Task requirements = Once the line with "This screenshot has width=949, height=502." has been located in the records below, set down that line and all subsequent lines exactly, omitting the pictures.

━━━━━ Information ━━━━━

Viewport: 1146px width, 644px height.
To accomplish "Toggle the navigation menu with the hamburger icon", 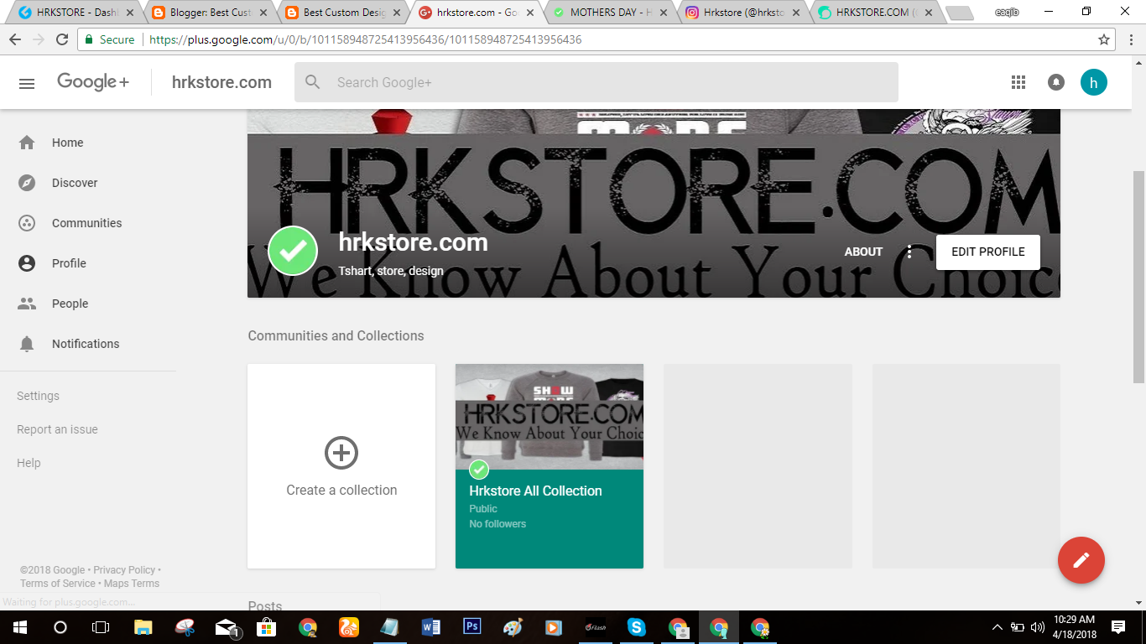I will point(27,82).
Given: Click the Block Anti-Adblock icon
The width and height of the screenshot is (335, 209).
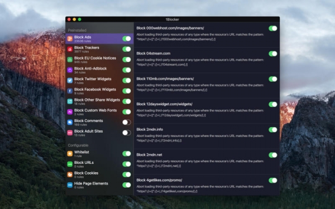Looking at the screenshot, I should pos(70,70).
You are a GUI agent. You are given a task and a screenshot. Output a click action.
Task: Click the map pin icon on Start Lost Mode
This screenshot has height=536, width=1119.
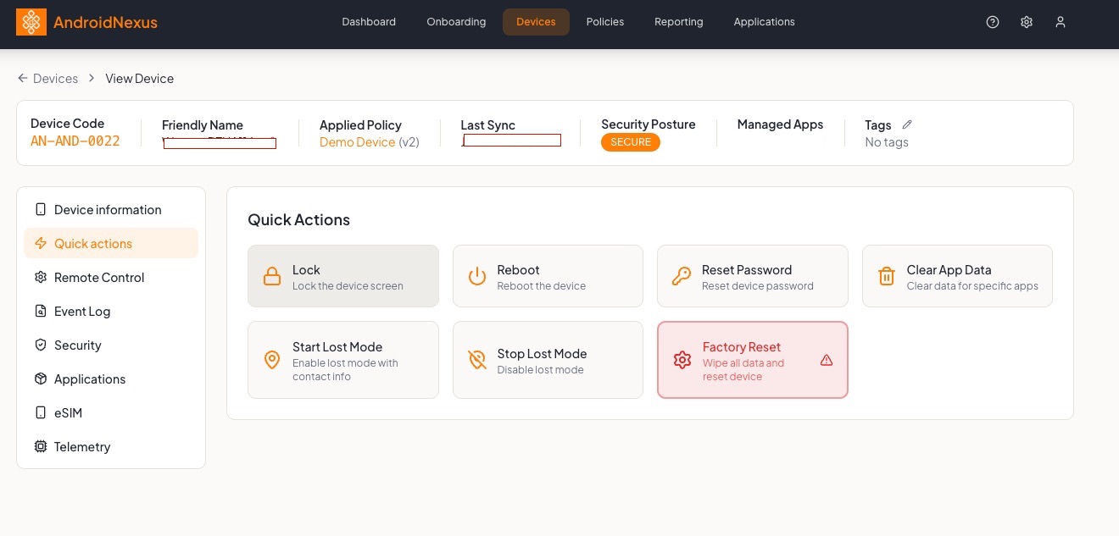272,360
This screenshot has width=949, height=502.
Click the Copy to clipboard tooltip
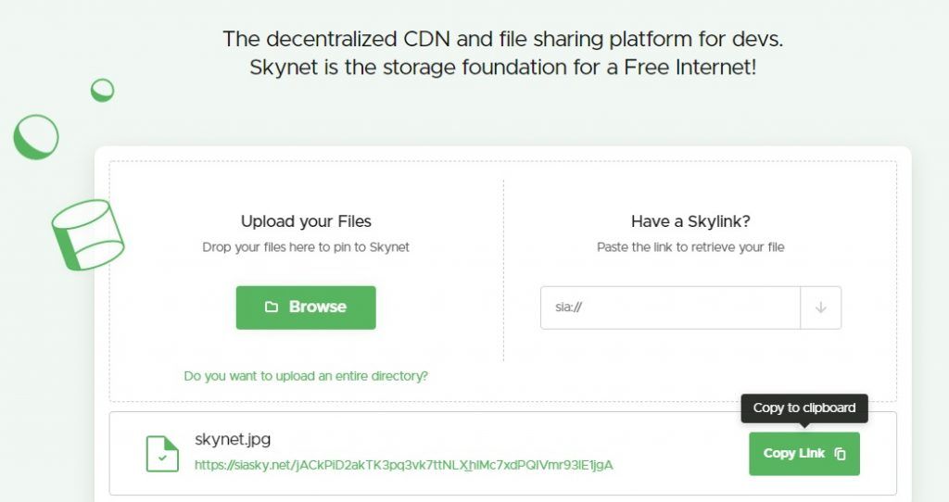804,408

━━━━━

Solution below =
This screenshot has width=949, height=502.
Click the Copy to clipboard tooltip
804,408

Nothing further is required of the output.